Outside the core area, a colony of Aura is found inChak 21 S.B, which is large settlement of the Aura in Sargodha District. These Aura are immigrants from Gujar Khan Tehsil who were settled in the Sargodha region in the 19th century.
The Hayal are little known tribe, found entirely in Kallar Syedan Tehsil, who claim Chaughtai Mughal ancestry. They are found in the villages of Burra Haya, Hayal Pindoral and Mohra Hayal. In Mirpur District, Hayyal, who classify themselves as Jats, are found in the villages of Kangra and Chappar.

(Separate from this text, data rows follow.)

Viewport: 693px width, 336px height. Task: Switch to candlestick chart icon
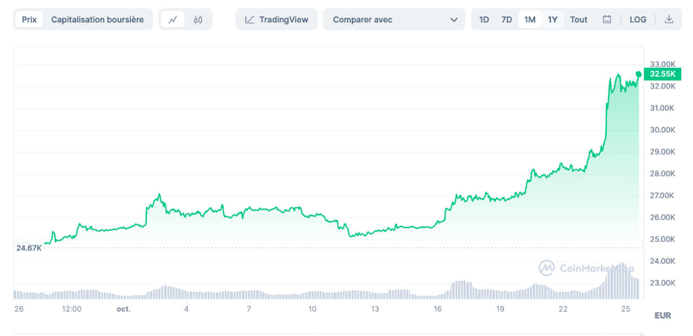[x=198, y=20]
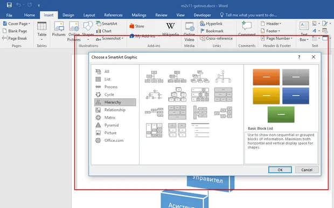Switch to the Design ribbon tab
Viewport: 334px width, 208px height.
click(68, 15)
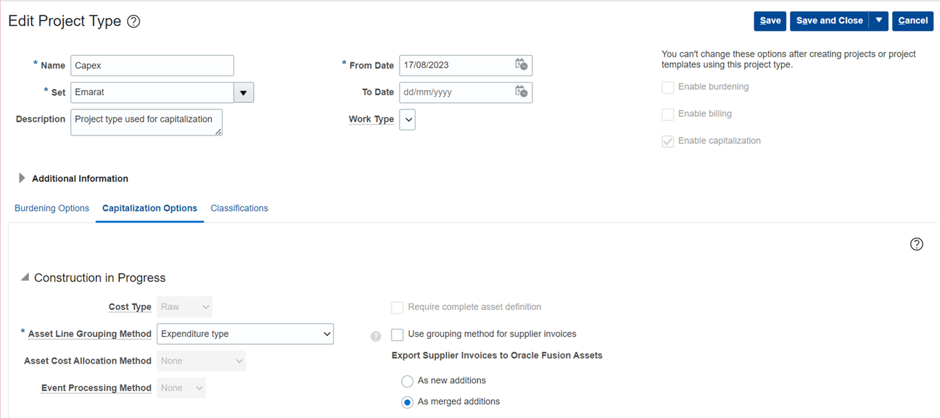This screenshot has width=940, height=418.
Task: Open the Set dropdown
Action: tap(244, 92)
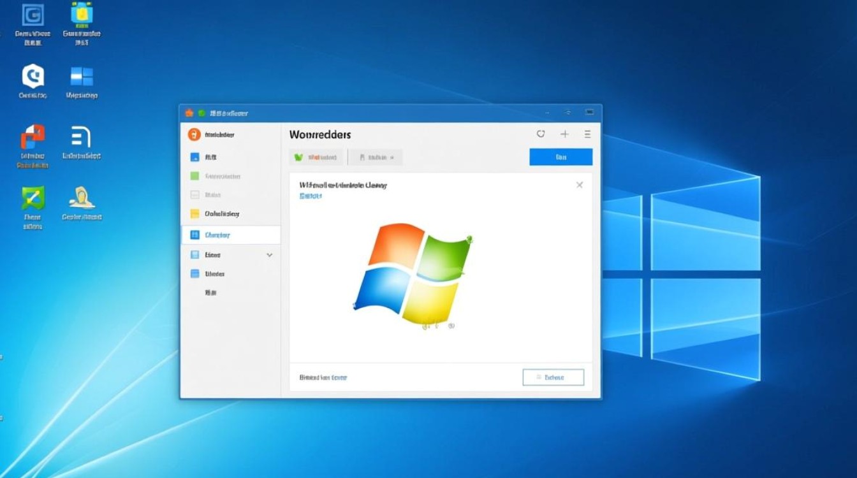
Task: Follow the blue link under the notice heading
Action: 311,196
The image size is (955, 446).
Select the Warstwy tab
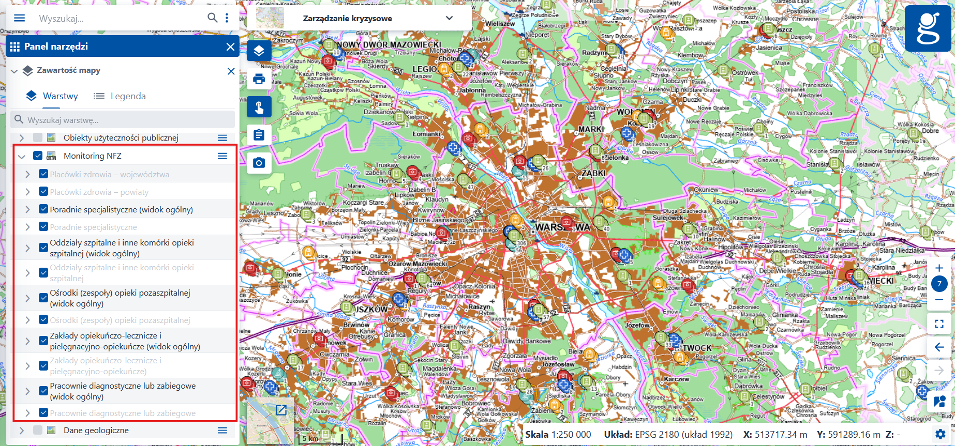[x=52, y=96]
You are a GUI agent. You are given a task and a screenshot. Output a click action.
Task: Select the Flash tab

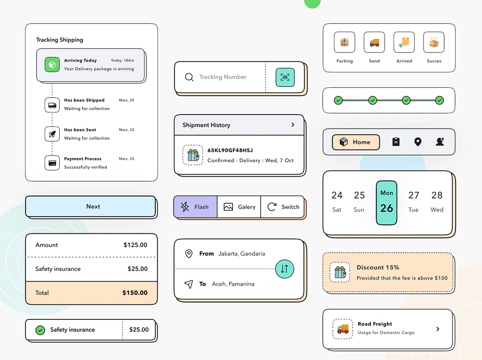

Miyal, or sometimes written as Mial, are tribe found mainly in Rawalpindi and Chakwal districts. They are descendants of Mian, which in there case may not refer to a single common ancestor, but is a term which is often used to describe any holyman or Sufi saint. These is also shown by the fact that different Mial groups have different origin myths. Some Mial groups say that they are Qureshi Arabs, while others claim to be Mughals.There main villages include Malluwala in Pindigheb Teshsil and Mial in the Fateh Jang Tehsil of Attock District, the village of Mial in Rawalpindi District, and the villages of Budhial, Mureed, Mial and Warwal in Chakwal District. In addition, Mial settlements are also found in the Gujar Khan Tehsil, such as Sapiali Khinger.
The Ratial are Rajput tribe, found mainly in Rawalpindi District. There customs are similar to neighbouring tribes such as the Bangial and Kanyal. Like other tribes in the region, they have several traditions as to their origin. According to one such tradition, the tribe are descended from Khattar Khan, the ancestor of the Khattar tribe. Khattar Khan had six sons, Jand Khan,Isa Khan, Sarwar Khan, Firoz Khan, Sehra Khan and Pehru Khan. About three generations after his death, the tribe lost Nilab but they took possession of the open country between Rawalpindi and the Indus which became known by the name of Khattar. The descendents of Jand Khan took possession of the district called after them Jandal between Khushhalghar and Nara. From Feroz Khan the Drek family has descended. His great- grandson was Ratnah from whom have descended the clan known as Ratial. The Khattar tribe, like the Awans claim descent from Qutub Shah, which would make the Ratial Alvi Arabs. However, another tradition makes Ratnah out to be a Manhas Rajput, who left Kangra in the 15th Century and settled in Potohar region, and converted to Islam. His descendents are known the Ratial.
The Ratial were for sometime overlords of a large part of the present Rawalpindi District known as Ratala, centred around the village of Ratala in Gujar Khan Tehsil. They were displaced from Ratala by a Janjua chief named Raja Abdullah Khan in the 18th Century, who had himself been displaced by the upheaval of the Sikh conquest of Garjaak and Darapur, and as a result took his remaining army and conquered the region of Ratyal from a Ratial chief who was loyal to the Sikh empire. He defeated the Ratial Chief and renamed the region Ratala. With this, the Ratial ceased to play any important political role in the region. However, the Ratial are still make up the bulk of the population of the Ratala refgion.
Their principle villages are Ratial (near Dina) and Darapur in Jhelum District, and Ratial, Bher Ratial, Jairo Ratial and Puraney Ratial, in the Gujar Khan Tehsil of Rawalpindi District. There are also number of Ratial villages in Attock District.
Finally, we look at the Tama, sometimes written as Tamma, a tribe found mainly in Chakwal and in Dina region of Jhelum. Like almost all the Jat clans of the Jhelum-Chakwal region, the Tama claim a Middle Eastern origin. Their ancestor was a Dulma Khan, nicknamed Tama, who migrated from Iran during the 16th Century, fleeing the forced conversion of Iranian Sunnis to the Shiite faith by Shah Ibrahim Safavi, who had just established a Shite Safavid state in Iran. Dulma Khan settled initially at Pandori near Dina, where he founded Dhok Tama, and where his descendent contracted marriage with Jat tribes, thereby becoming Jat. The largest Tamma Jat settlement is Tamma Ajaib, near the town of Dina.